Reflections on the text – Luke 1:26-38
Read the text here: Luke 1:26-38
Blessed!
“Greetings, favored one! The Lord is with
you.”
Mary must have been a pretty special girl,
don’t you think? To be favored and
chosen by God to bear God’s Son, Jesus.
I wonder what she did to deserve such favor. You would think that God might have had a
list of qualifications that needed to be fulfilled for this job. For example, I would think it would be
important for her to have a good financial foundation, so that she could easily
provide for the child; have resources, like other women available to assist
her; she should be married so that there is no moral or ethical questions; she
should be mature and able to handle the responsibility; she should be devout
and strict in her religious observance, keeping the law perfectly; she should
have a special relationship with God.
Can you think of other qualifications that we might expect for filling
the position of the mother of the Son of God?

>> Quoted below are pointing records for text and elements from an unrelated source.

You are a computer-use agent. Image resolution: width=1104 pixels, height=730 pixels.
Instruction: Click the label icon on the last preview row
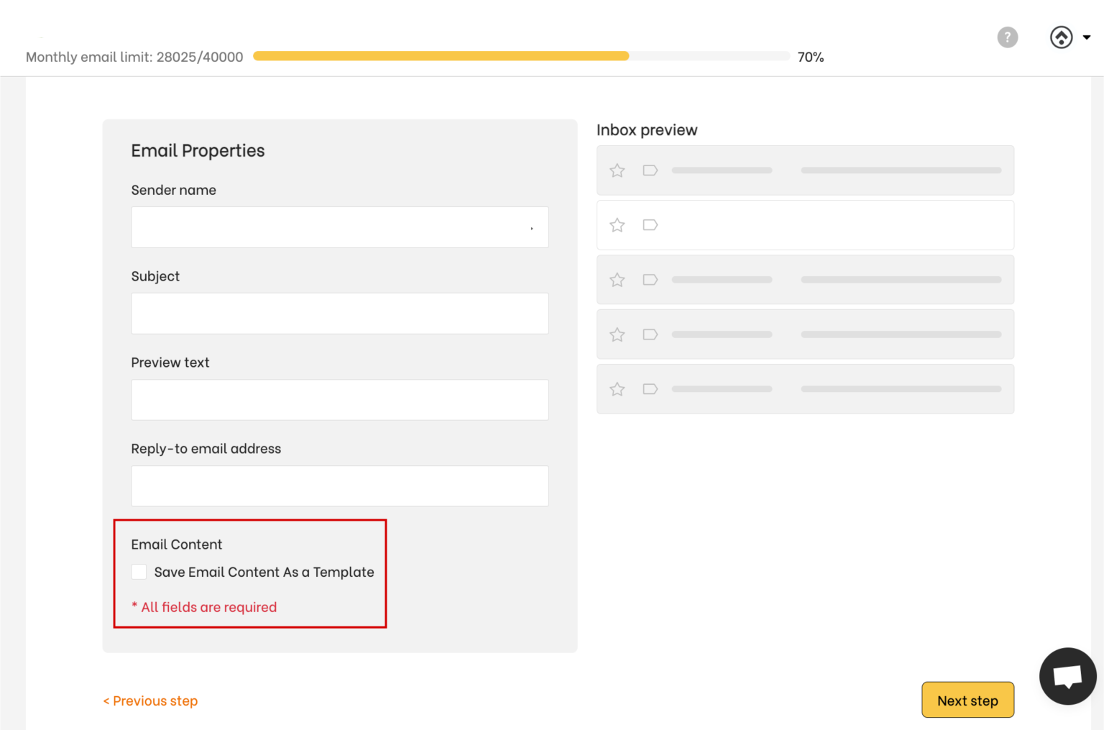[650, 389]
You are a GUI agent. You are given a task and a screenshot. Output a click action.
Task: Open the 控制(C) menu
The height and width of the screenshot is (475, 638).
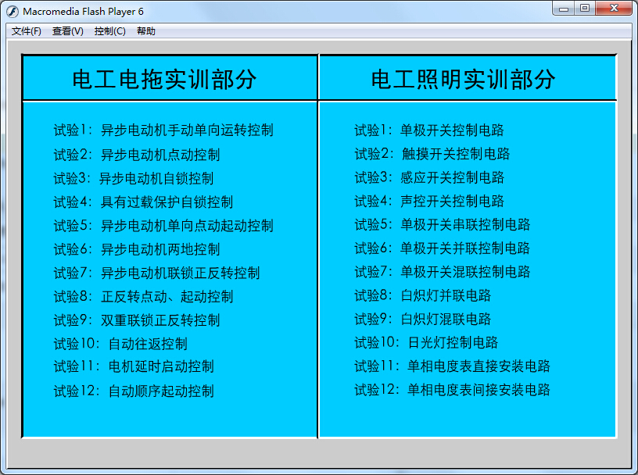pyautogui.click(x=109, y=32)
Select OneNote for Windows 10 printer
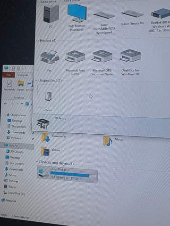This screenshot has width=170, height=226. (130, 63)
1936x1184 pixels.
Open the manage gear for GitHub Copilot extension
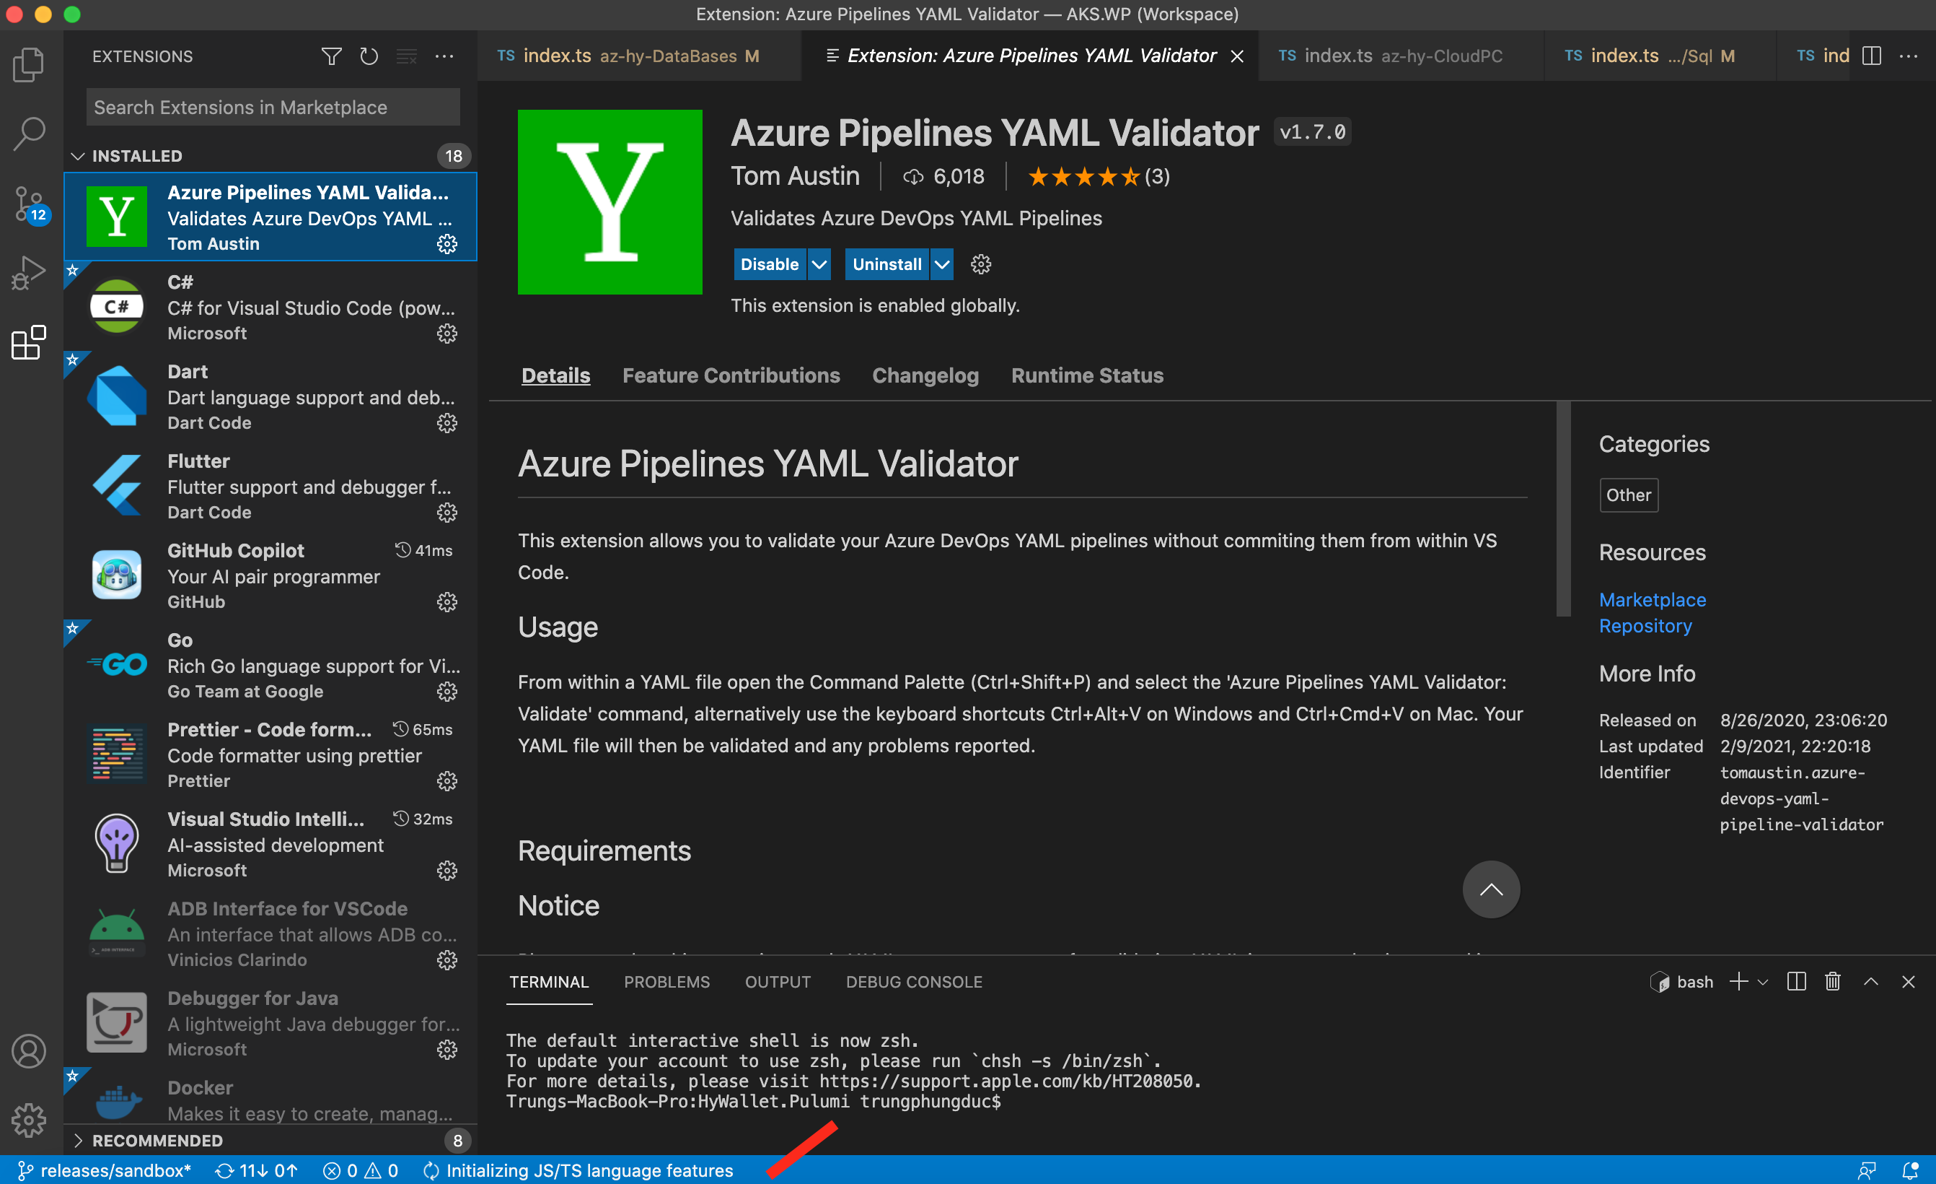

In fact several early Christian texts – that did not make it into the
Bible – went out of their way to describe such a Mary: a woman who was so pure
and holy that she was really only one step in holiness below her son.
But this is not the Mary we meet here in the
Gospel of Luke. Mary in the Gospels
seems to be nothing special at all. She
is a poor peasant girl, perhaps as young as 13/14 and certainly no older than
17; she is unmarried at the time of the visit of the angel and there is nothing
in the text to suggest that she was particularly devout or that she had any
kind of special relationship with God.
She is just a normal, 1st century peasant girl, living in a
small village, betrothed to an older man and probably (like all young women of
this time) looking forward to her life as a wife and mother in this context
with the expected mix of both fear and excitement. But she is favored by
God! She is chosen! She is blessed!
There is, however, something very unique
about Mary and it is this: when she is greeted by the angel and told that she
is favored by God she accepts and believes it.
That seems pretty simple, but think about it. All of the social and religious powers of the
time were going out of their way to send the message that you – Mary – are not
favored and not worthy. As a woman, a
peasant, a villager she would have had 2nd class status and then
there was the matter of keeping the law and maintaining the purity
regimen. And on top of that she is going
to get pregnant before she is married! How in the world could she ever believe
that she was favored by God?
And what about us? We live in a world of high expectations.
Nothing comes free, we must always work to earn everything we have. We believe that we get what we deserve and
there are no free lunches. We spend our
lives trying to live up to expectations and acquiring and maintaining our
qualifications. We spend our lives
trying to be worthy. And we extend this
to our relationship with God – if you want God to bless you then you have to… Fill in the blank!
But on this 4th Sunday of Advent
we pause to look at this young woman and marvel at her faith. And her most important act of faith is simply
accepting the angel’s greeting and believing that yes, she was favored and
blessed by God, not for anything she had done or accomplished. God’s favor and blessing come to her as a
free, unconditional gift. And believing
this enabled her to accept everything else; accepting God’s unconditional favor
and blessing empowers her and enables her to do incredible things.
This is true for us as well. You are favored by God! Can you believe it? Do you know and believe that God notices you
and loves you and this is completely on the basis of nothing you do, but only
because of who you are. You do not have
to DO stuff in order to attract God’s notice and favor – rather God notices and
favors you right now on the basis only of his unconditional love!
The most important thing about this text is
not that it lifts up Mary as an exception
but rather as an “example of
what can happen when you believe that God notices, favors, and blesses you: you
may just change the world!”1
Quote from "In the Meantime" by David Lose in his essay "Blessed Like Mary."